____ Data for this task
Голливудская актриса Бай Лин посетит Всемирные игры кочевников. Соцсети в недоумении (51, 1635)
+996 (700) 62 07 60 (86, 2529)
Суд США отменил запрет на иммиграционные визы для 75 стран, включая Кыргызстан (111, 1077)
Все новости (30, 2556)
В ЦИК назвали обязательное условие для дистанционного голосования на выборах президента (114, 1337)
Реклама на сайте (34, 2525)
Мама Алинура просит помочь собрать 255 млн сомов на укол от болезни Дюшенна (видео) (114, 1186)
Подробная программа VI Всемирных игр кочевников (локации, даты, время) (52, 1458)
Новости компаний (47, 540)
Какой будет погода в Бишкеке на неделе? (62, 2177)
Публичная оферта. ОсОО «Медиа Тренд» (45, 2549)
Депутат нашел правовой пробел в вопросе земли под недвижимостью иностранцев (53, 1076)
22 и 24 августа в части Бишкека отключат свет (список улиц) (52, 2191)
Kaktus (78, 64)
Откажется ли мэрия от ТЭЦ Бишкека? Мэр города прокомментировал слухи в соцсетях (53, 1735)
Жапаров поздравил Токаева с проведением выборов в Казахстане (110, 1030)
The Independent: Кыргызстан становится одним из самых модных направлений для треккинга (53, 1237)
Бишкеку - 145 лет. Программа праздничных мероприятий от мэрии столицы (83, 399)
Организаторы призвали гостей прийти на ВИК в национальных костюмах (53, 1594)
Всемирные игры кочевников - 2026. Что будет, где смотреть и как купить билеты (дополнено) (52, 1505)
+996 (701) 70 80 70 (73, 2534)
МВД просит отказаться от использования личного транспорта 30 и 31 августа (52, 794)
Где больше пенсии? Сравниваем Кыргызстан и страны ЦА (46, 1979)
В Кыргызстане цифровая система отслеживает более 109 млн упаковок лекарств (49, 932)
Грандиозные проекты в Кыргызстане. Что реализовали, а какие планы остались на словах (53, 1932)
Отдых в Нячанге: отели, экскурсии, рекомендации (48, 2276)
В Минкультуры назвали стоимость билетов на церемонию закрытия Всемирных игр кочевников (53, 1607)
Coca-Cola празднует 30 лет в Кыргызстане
________
Work required:
Copy out the lines of the data where the word "кочевников" can be found.

Result of this exercise:
Голливудская актриса Бай Лин посетит Всемирные игры кочевников. Соцсети в недоумении (51, 1635)
Подробная программа VI Всемирных игр кочевников (локации, даты, время) (52, 1458)
Всемирные игры кочевников - 2026. Что будет, где смотреть и как купить билеты (дополнено) (52, 1505)
В Минкультуры назвали стоимость билетов на церемонию закрытия Всемирных игр кочевников (53, 1607)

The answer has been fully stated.